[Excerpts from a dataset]
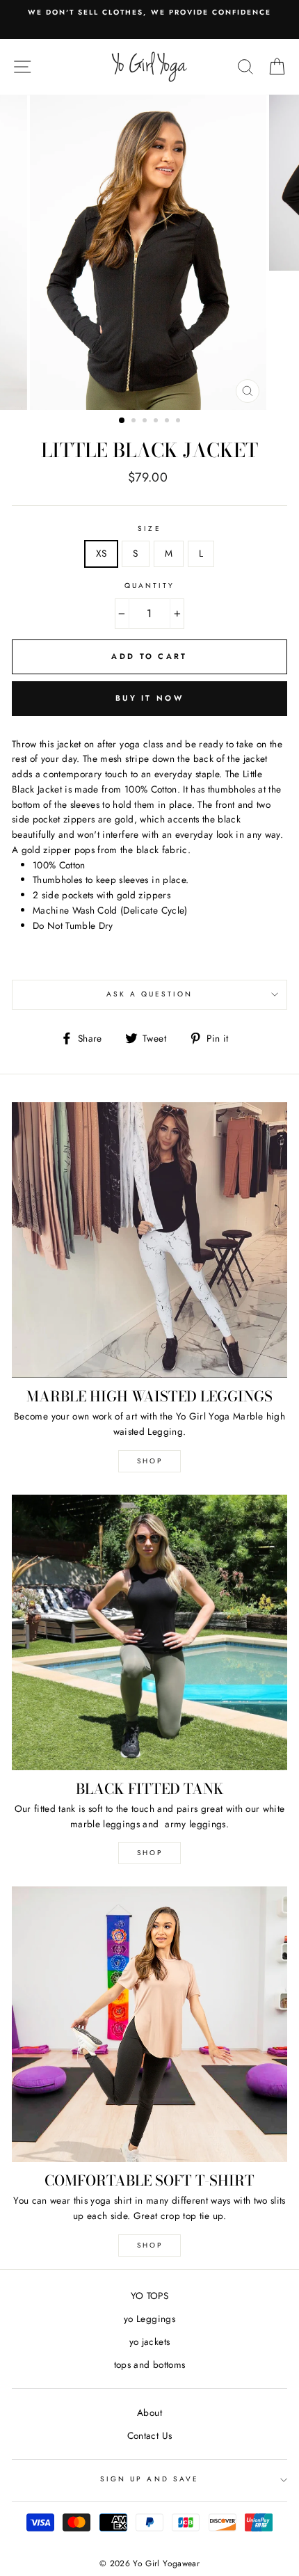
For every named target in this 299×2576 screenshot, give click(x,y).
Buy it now (149, 697)
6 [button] (179, 421)
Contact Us (149, 2435)
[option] (149, 12)
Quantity (149, 585)
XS (101, 553)
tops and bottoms (149, 2364)
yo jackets (149, 2341)
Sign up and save (149, 2479)
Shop (150, 2245)
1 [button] (122, 421)
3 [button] (146, 421)
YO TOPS (149, 2296)
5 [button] (168, 421)
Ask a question (149, 994)
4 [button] (157, 421)
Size (149, 528)
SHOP (150, 1461)
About (149, 2412)
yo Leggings (149, 2318)
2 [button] (134, 421)
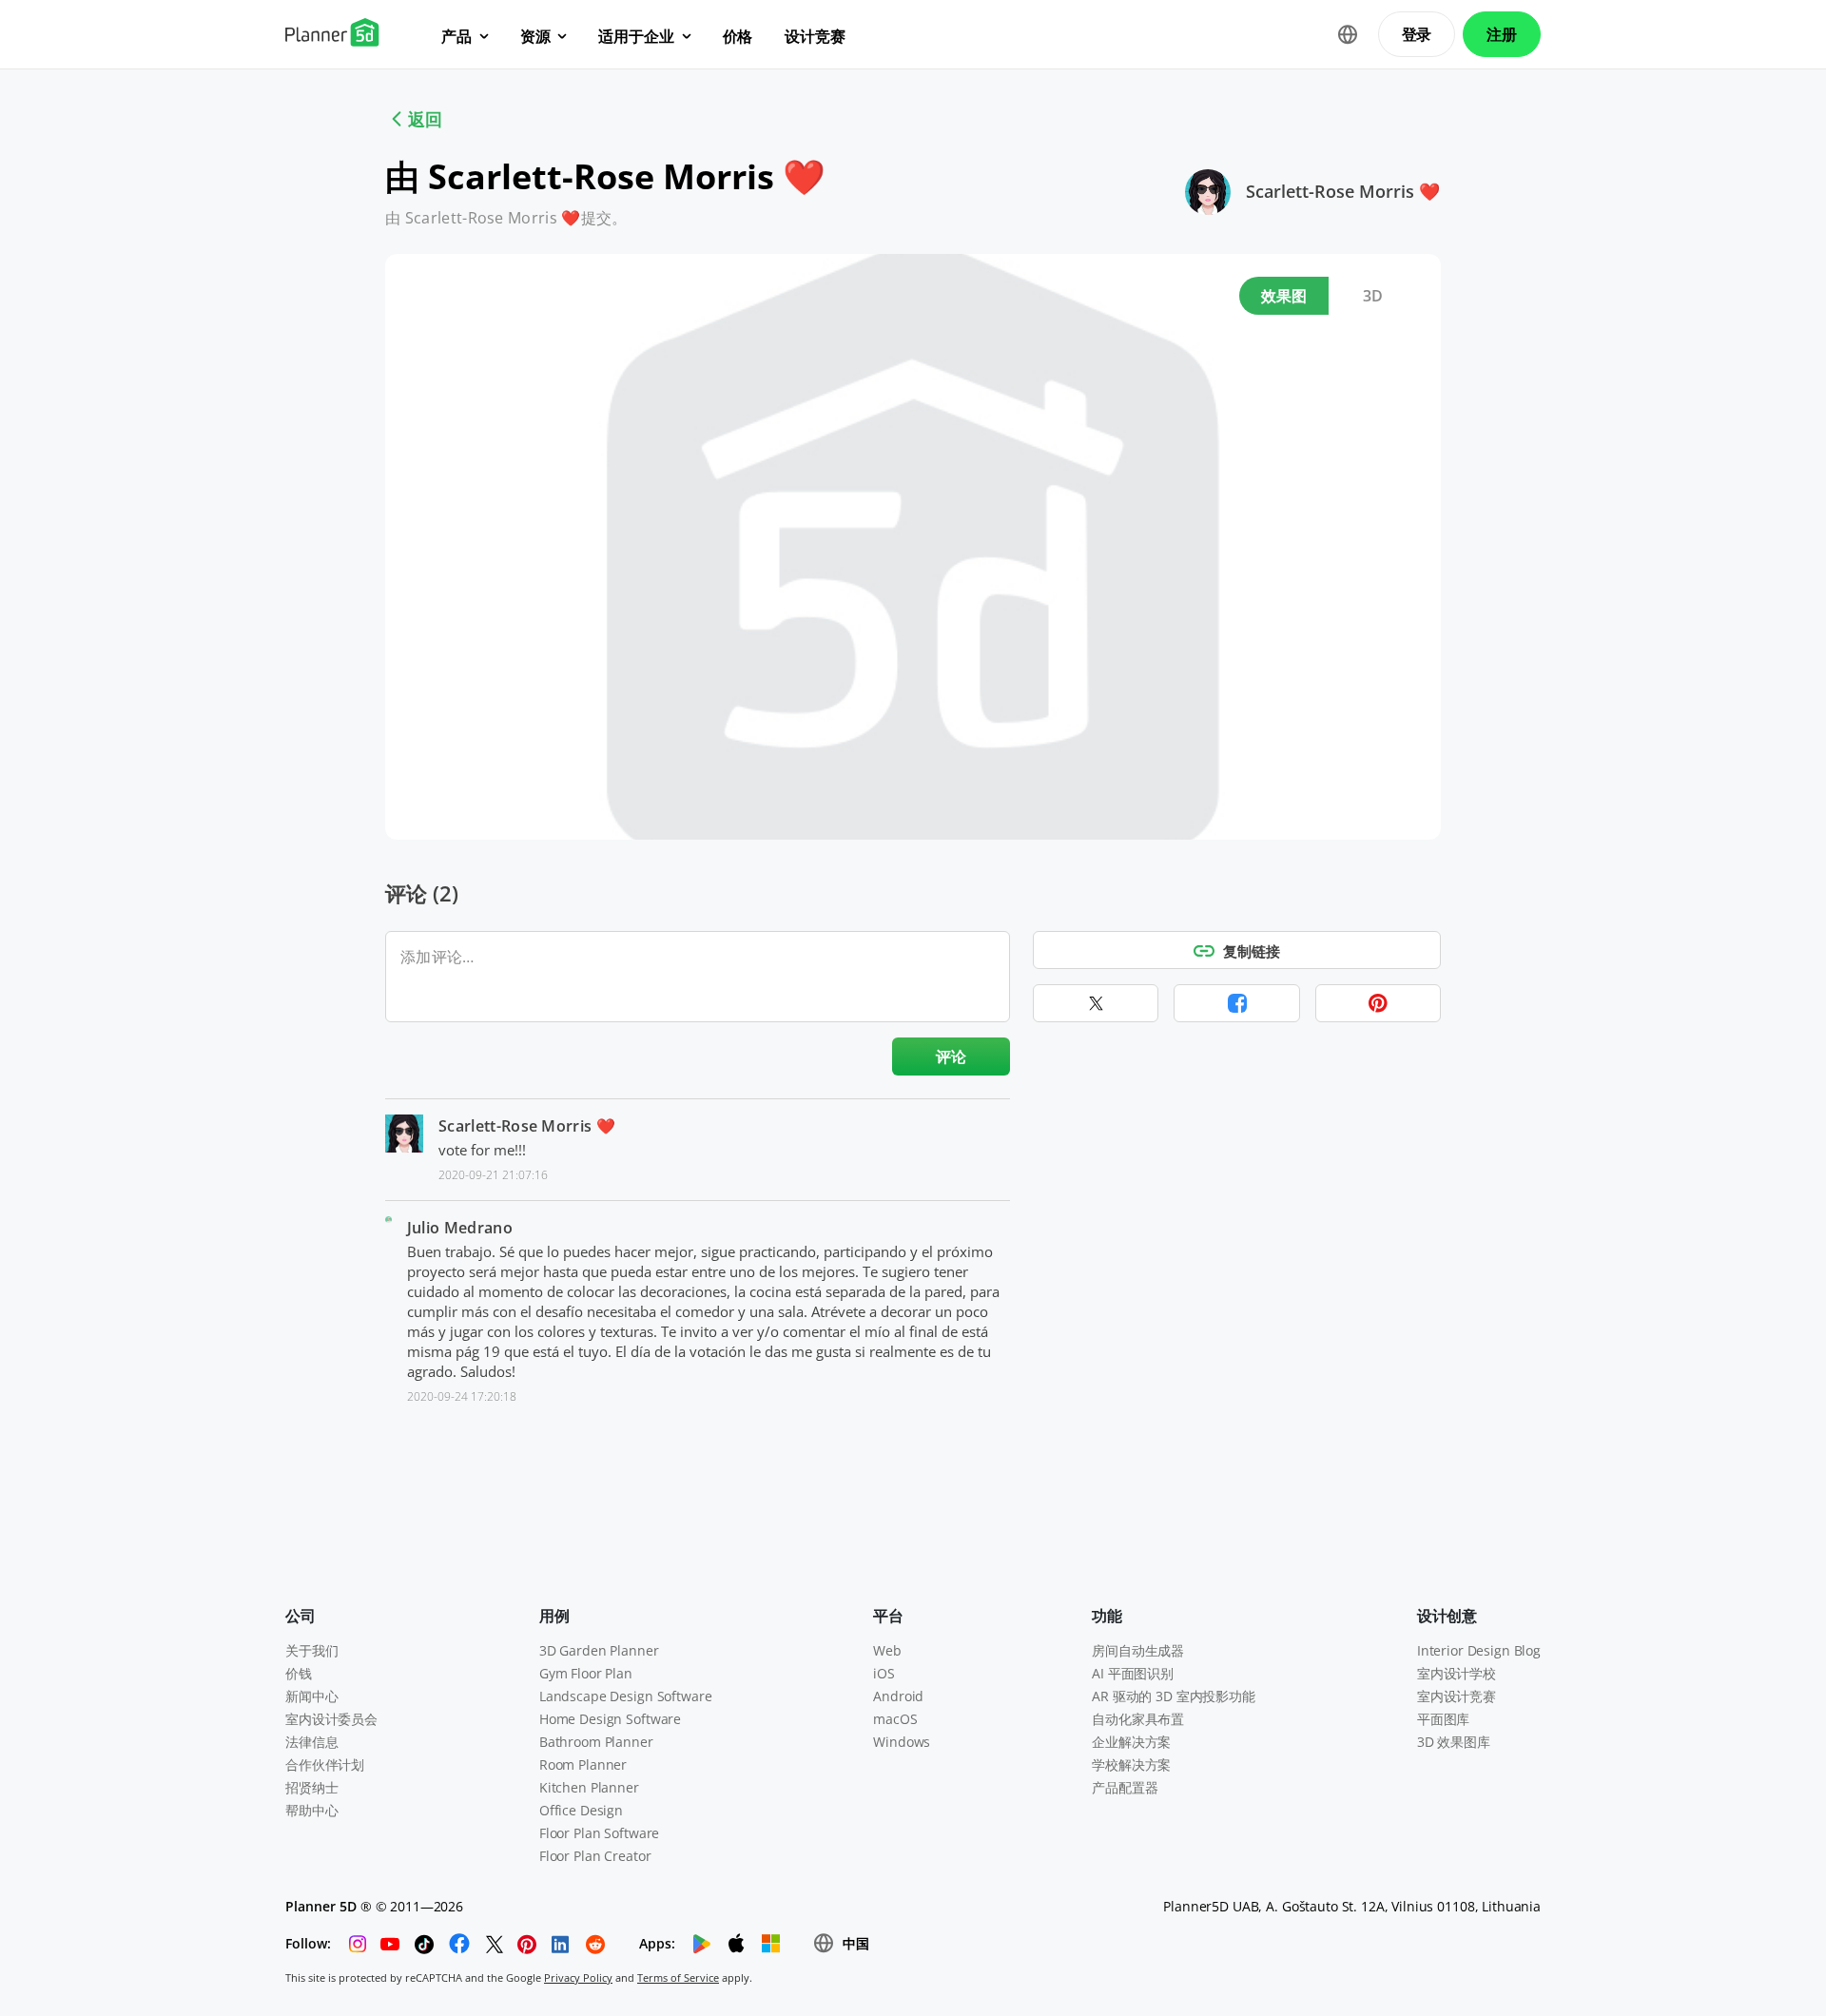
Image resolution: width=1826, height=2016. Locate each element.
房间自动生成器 (1138, 1650)
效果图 (1284, 295)
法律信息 (311, 1742)
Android (898, 1696)
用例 (554, 1615)
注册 (1501, 34)
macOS (895, 1719)
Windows (901, 1742)
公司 (300, 1615)
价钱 (298, 1673)
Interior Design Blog (1479, 1650)
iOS (884, 1673)
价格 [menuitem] (738, 36)
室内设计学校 (1456, 1673)
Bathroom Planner (596, 1742)
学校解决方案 (1131, 1764)
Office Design (581, 1810)
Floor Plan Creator (595, 1856)
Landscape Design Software (625, 1696)
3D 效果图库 (1453, 1742)
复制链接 (1251, 950)
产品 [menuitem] (456, 36)
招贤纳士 (311, 1787)
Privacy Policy (578, 1977)
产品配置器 (1124, 1787)
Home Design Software (610, 1719)
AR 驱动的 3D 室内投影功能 (1173, 1696)
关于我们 (311, 1650)
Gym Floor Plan (585, 1673)
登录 (1417, 34)
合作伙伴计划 (324, 1764)
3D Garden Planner (599, 1650)
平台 (888, 1615)
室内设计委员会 (331, 1719)
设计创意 (1447, 1615)
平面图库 (1443, 1719)
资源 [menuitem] (535, 36)
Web (887, 1650)
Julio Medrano (460, 1227)
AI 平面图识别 (1133, 1673)
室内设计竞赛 (1456, 1696)
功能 (1107, 1615)
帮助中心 (311, 1810)
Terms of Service (678, 1977)
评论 (951, 1056)
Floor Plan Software (599, 1833)
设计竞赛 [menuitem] (815, 36)
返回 (425, 118)
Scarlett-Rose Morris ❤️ (1343, 191)
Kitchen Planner (589, 1787)
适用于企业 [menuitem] (635, 36)
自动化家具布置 (1138, 1719)
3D (1373, 295)
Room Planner (583, 1764)
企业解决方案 (1131, 1742)
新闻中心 (311, 1696)
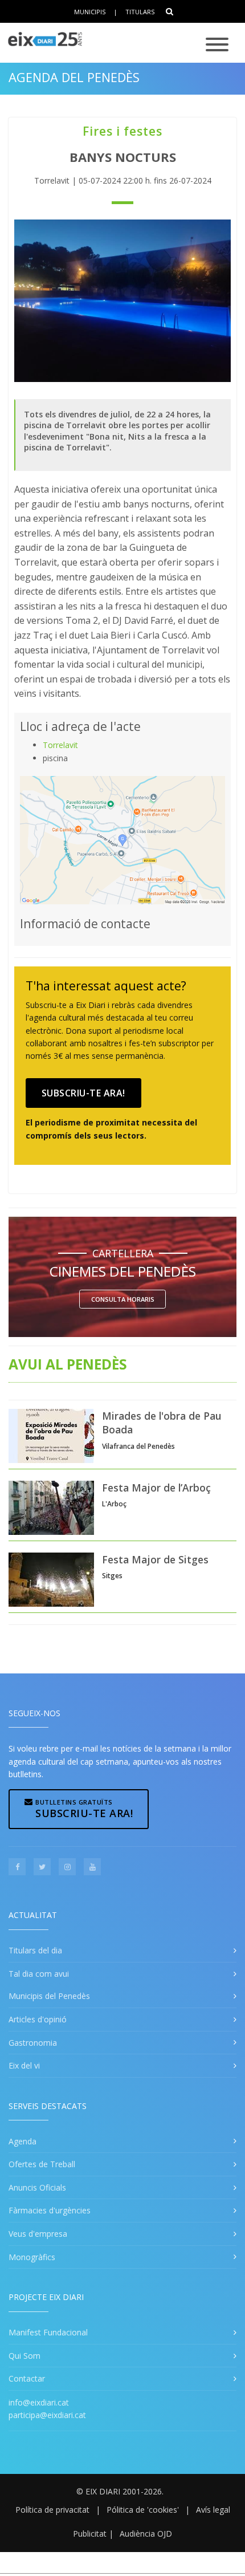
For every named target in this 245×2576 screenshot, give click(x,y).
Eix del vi (24, 2065)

#### Work required
Take the line that contains "自动化家具布置 (1138, 1719)" and every line after it up to the end of the records above, and restate them exactly, without the pictures.

#### Expected output
自动化家具布置 (1138, 1719)
3D (1373, 295)
Room Planner (583, 1764)
企业解决方案 (1131, 1742)
新闻中心 (311, 1696)
For every named target in this 245×2576 screenshot, give click(x,y).
Eix del vi (24, 2065)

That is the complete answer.